20 years ago I had moved into a new apartment and one day the tv news said that that night was going to be the best time to see the Hale-Bopp comet fly by. They said to look in the northwest sky at about 10:30. I was new to the apartment and had no idea which direction the sun rose from(East). I went outside on that clear night and looked for the comet and didn't see schitt. "Dang, I need a compass!", so I looked all through my junk drawers and couldn't find a compass. Then it dawned on me: "Hey! Wait a minute! I have a Flash Gordon SPACE compass!" in my display cabinet. I got it out, got the needle to point North, looked a little to the left, and raised my arm and pointing finger to approximately 45*. There it was! Right at the tip of my finger! Wow!
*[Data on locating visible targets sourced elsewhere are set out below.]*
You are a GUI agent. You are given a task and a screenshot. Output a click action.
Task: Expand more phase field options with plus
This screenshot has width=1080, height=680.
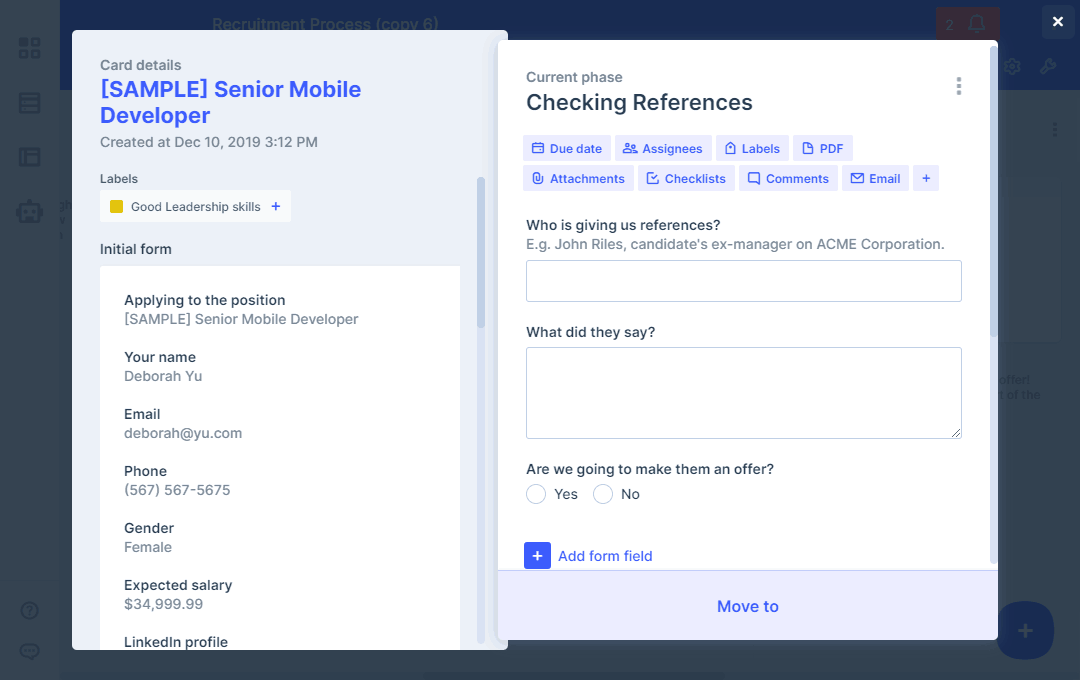point(926,179)
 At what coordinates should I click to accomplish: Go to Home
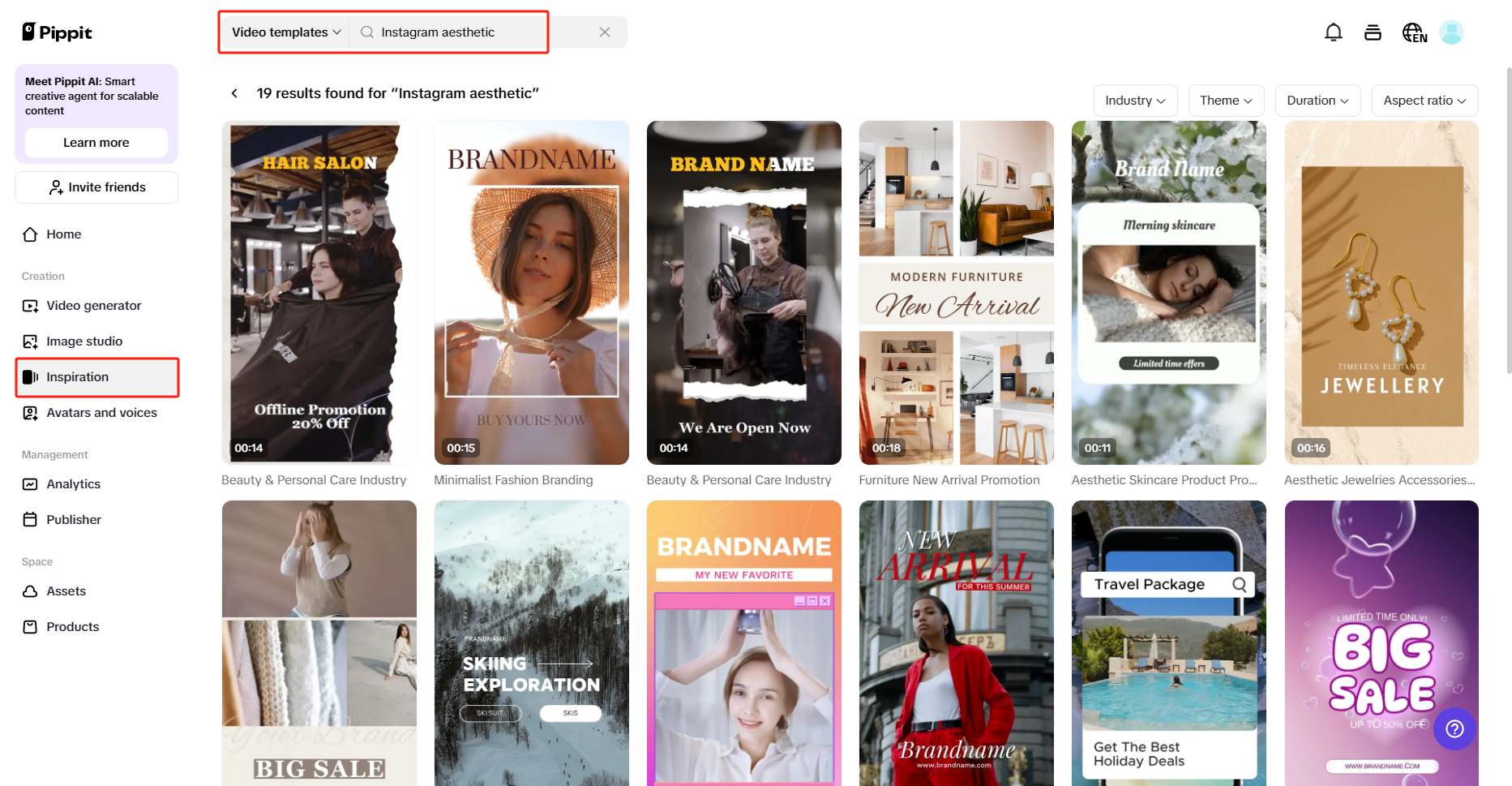pyautogui.click(x=63, y=234)
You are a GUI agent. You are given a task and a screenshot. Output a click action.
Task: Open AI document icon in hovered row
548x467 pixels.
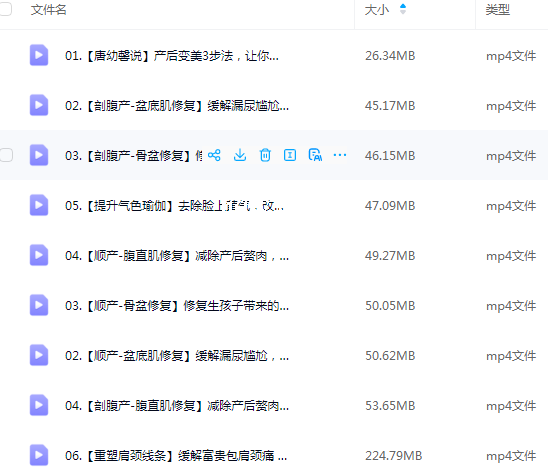click(315, 155)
Then it dawned on me: Gosh, I must be the first person to actually find something in space using a Flash Gordon Space Compass! Things in space don't stay in the same place and don't consistently coincide with the N/S/E/W compass points here on Earth. And once you get far enough away from Earth, a compass probably wouldn't point towards Earth's North Pole. So, where would a compass needle point to in space? So I googled the question and got this quote: <<< If you are within the magnetic field of the Earth (which extends about one fourth the way to the Moon) or other magnetized body, yes the regular compass will work. Outside of this, the magnetic field away from the Sun and some of the other planets is probably too small to move the needle on a regular compass. >>> This means that my Flash Gordon Space Compass would be useless in space. I don't suppose that little kids in the 1930's thought about that. But it worked great for me while I was ON the Earth looking for a comet in the northwest sky!